• TASK DESCRIPTION: For this exercise, return the line containing "Viewport: 862px width, 646px height." and every line after it through the end of the records below, without alteration.

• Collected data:
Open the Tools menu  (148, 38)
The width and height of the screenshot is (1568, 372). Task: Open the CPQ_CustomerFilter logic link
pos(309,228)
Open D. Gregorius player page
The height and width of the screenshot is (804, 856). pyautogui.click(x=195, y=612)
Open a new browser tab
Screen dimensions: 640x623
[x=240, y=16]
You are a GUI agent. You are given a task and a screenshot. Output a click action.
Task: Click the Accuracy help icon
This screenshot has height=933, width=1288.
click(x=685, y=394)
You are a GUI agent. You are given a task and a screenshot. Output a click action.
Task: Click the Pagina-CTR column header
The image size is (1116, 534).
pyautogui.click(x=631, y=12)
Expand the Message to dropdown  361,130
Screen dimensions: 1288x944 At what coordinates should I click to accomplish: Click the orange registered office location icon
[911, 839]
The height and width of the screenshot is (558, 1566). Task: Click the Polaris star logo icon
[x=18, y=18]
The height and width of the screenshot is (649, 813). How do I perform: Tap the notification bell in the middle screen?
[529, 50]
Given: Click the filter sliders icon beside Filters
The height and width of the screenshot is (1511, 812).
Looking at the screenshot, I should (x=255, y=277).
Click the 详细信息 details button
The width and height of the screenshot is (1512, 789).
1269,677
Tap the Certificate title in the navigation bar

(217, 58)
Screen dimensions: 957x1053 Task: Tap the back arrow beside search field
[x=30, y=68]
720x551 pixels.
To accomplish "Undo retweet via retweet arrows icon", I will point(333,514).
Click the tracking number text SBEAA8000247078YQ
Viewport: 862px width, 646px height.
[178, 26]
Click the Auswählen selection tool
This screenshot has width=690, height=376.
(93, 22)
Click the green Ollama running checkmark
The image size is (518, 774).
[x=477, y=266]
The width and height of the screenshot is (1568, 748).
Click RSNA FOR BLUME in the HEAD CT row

• COMPLETED EXERCISE:
Viewport: 862px width, 646px height.
[178, 26]
Click the Auswählen selection tool
This screenshot has width=690, height=376.
(93, 22)
Click the green Ollama running checkmark
The image size is (518, 774).
[x=477, y=266]
The width and height of the screenshot is (1568, 748).
Click RSNA FOR BLUME in the HEAD CT row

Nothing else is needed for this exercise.